• _What you will do_: Among the records below, find the lines that contain "screenshot" and copy each of them.

● ● ● ● ● ● ●

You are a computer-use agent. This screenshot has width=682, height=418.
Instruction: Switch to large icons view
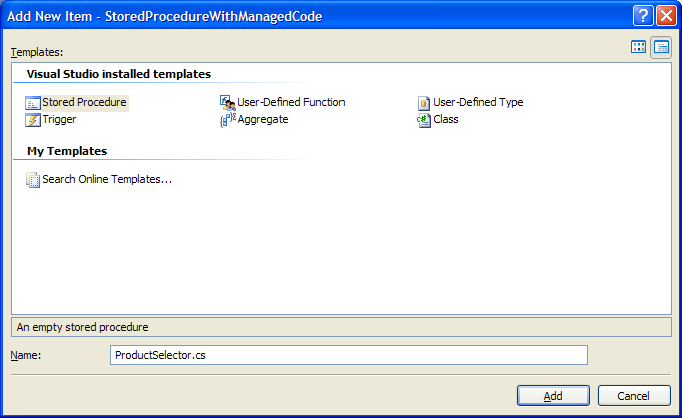click(x=639, y=47)
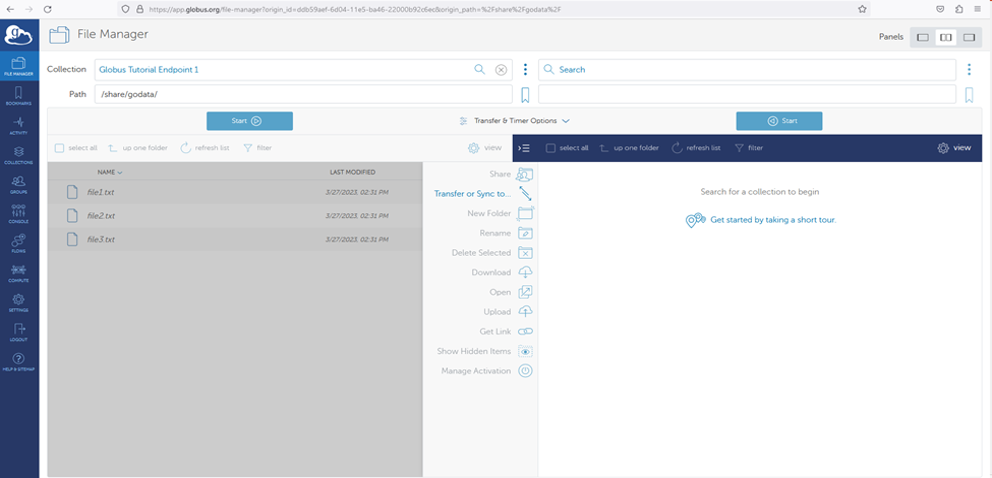
Task: Toggle Show Hidden Items
Action: 525,352
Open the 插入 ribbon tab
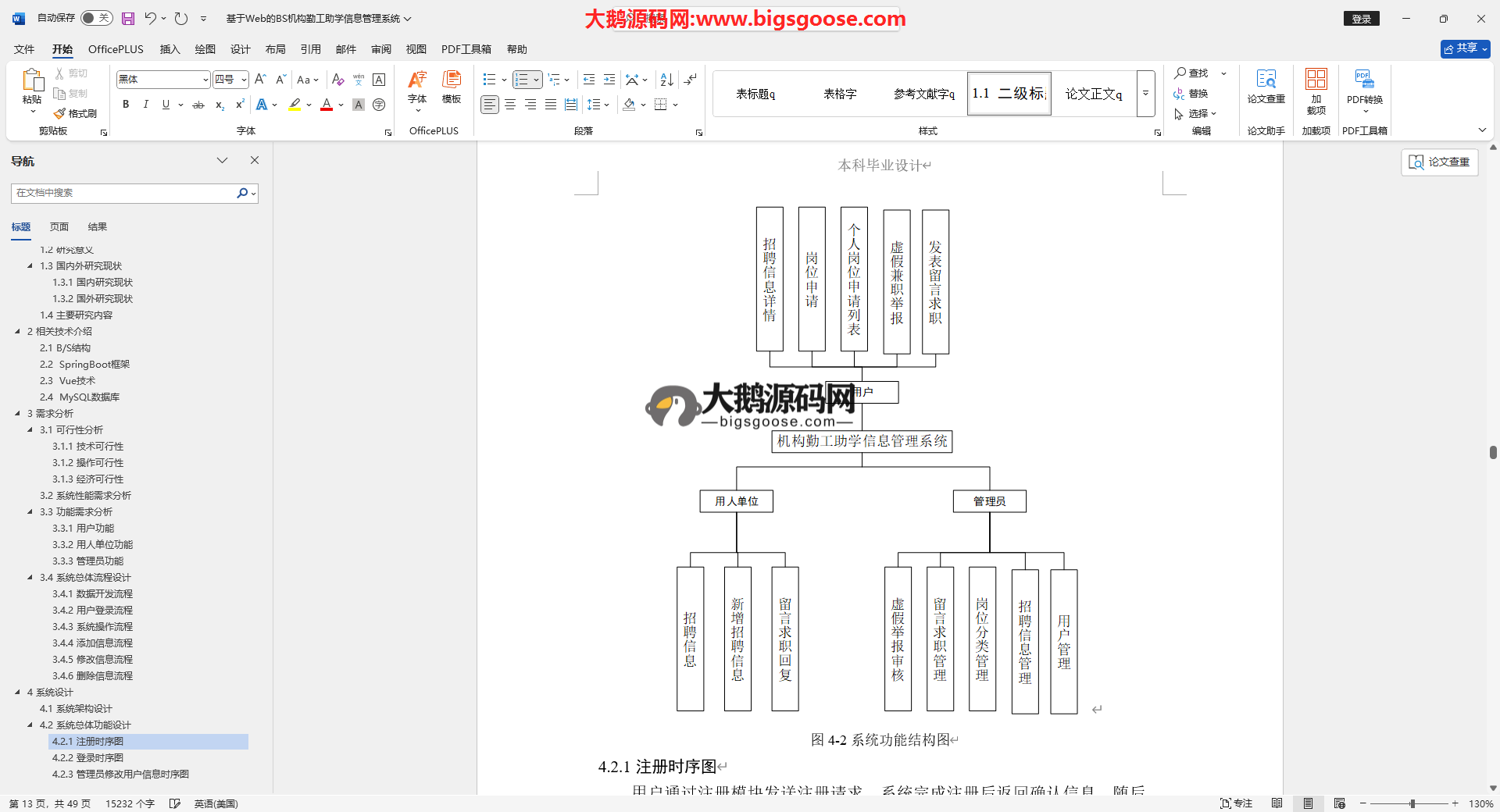Screen dimensions: 1500x812 [x=170, y=49]
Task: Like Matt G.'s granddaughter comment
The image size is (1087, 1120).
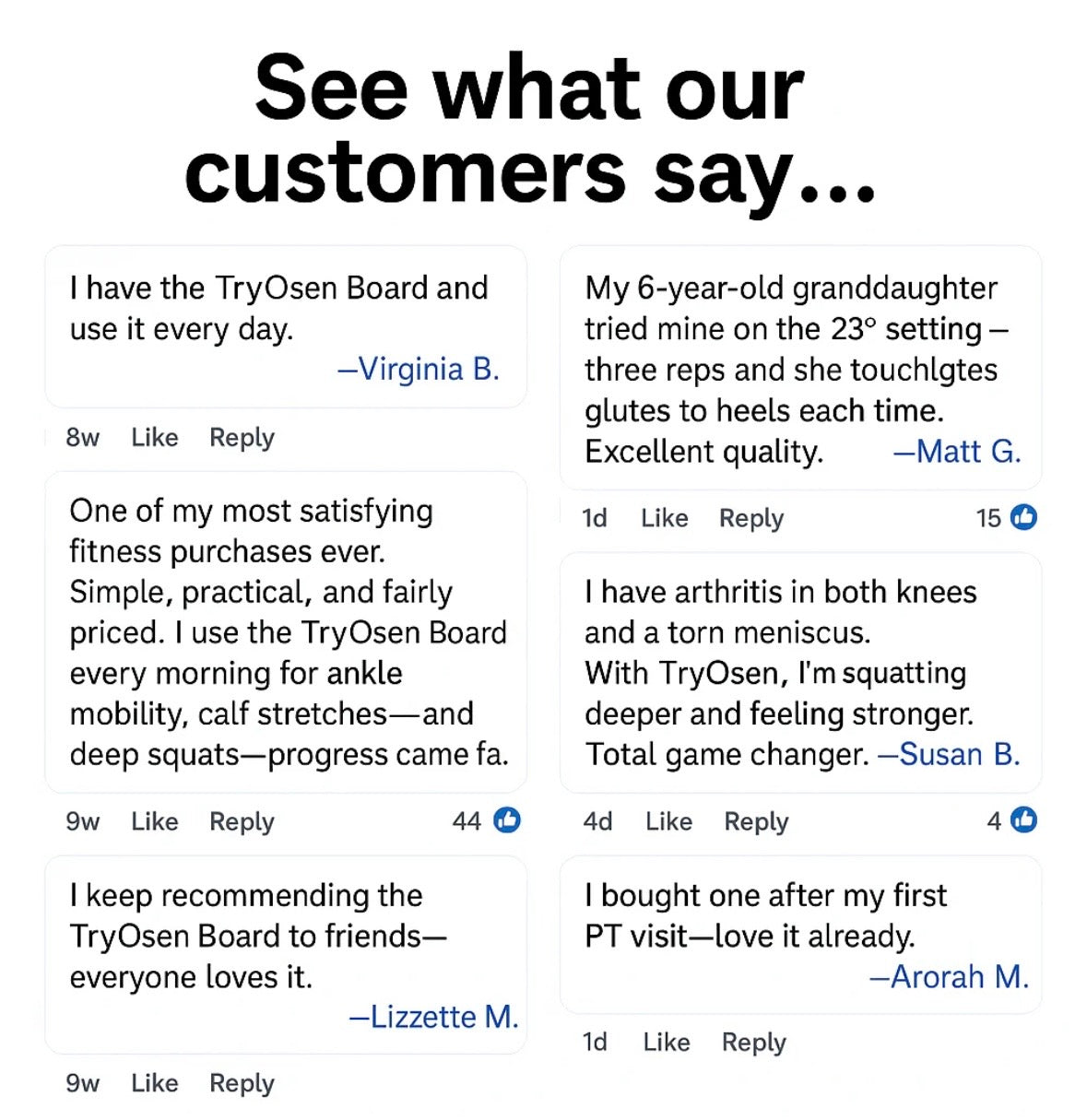Action: pos(664,518)
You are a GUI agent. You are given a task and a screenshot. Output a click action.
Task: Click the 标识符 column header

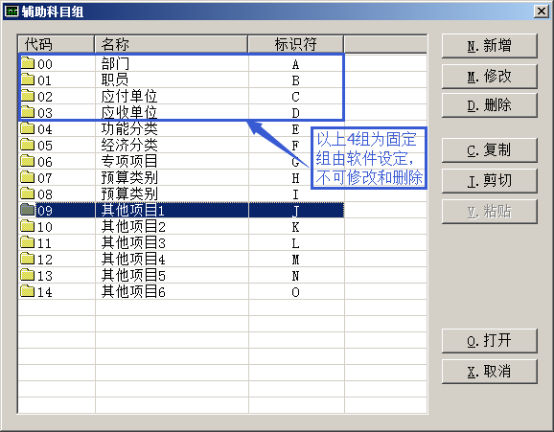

● ● ● ● ● ● ●

• _Completed task_:
You are a computer-use agent. This screenshot has width=682, height=418.
You are a GUI agent. You are given a task and a screenshot. Output a click action.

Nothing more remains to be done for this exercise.